(Pixel coordinate grounding data)
'''

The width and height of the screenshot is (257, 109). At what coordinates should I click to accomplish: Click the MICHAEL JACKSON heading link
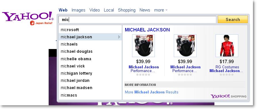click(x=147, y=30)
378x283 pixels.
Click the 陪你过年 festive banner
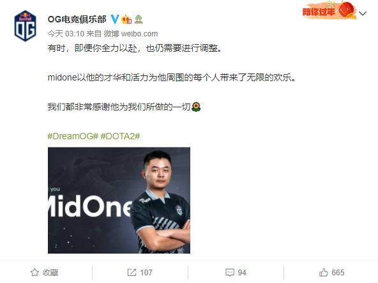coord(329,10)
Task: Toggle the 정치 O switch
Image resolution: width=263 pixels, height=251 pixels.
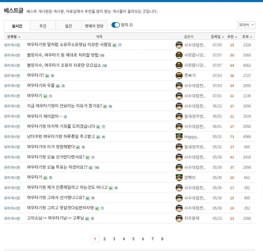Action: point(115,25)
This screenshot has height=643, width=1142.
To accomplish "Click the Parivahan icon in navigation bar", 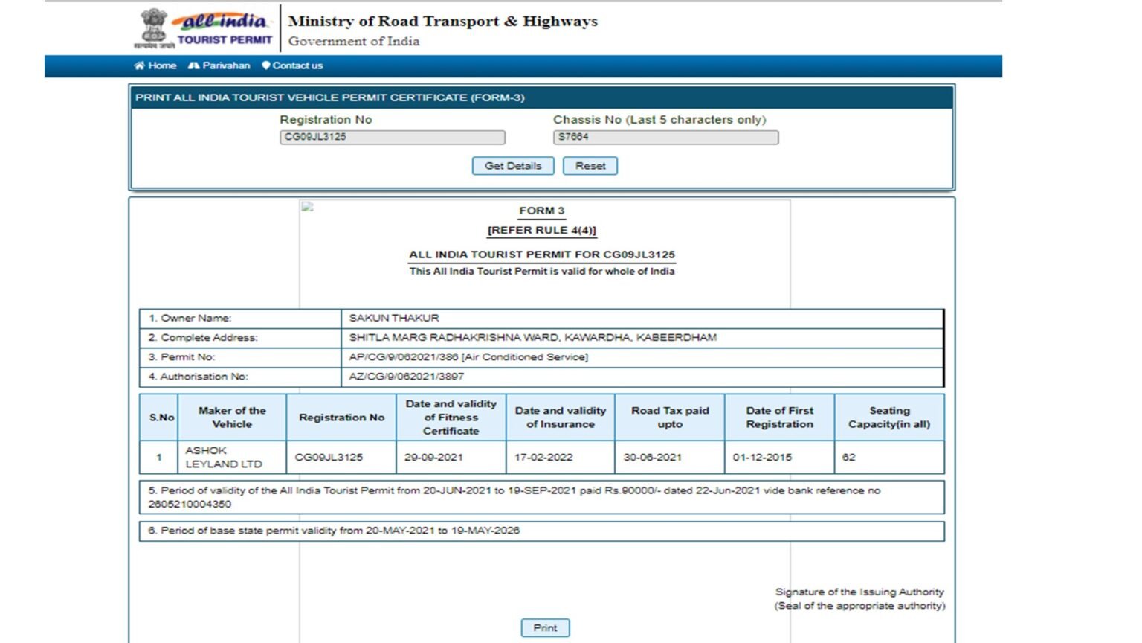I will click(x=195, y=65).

'''

— WORK ORDER —
Write out each line of the data above exactly, starting at the top and finishing with the line containing "Task: Toggle the 정치 O switch"; omit the pictures.

— WRITTEN ANSWER —
The width and height of the screenshot is (257, 109). At what coordinates should I click to accomplish: Click the MICHAEL JACKSON heading link
click(x=147, y=30)
378x283 pixels.
Click the 陪你过年 festive banner
coord(329,10)
Task: Toggle the 정치 O switch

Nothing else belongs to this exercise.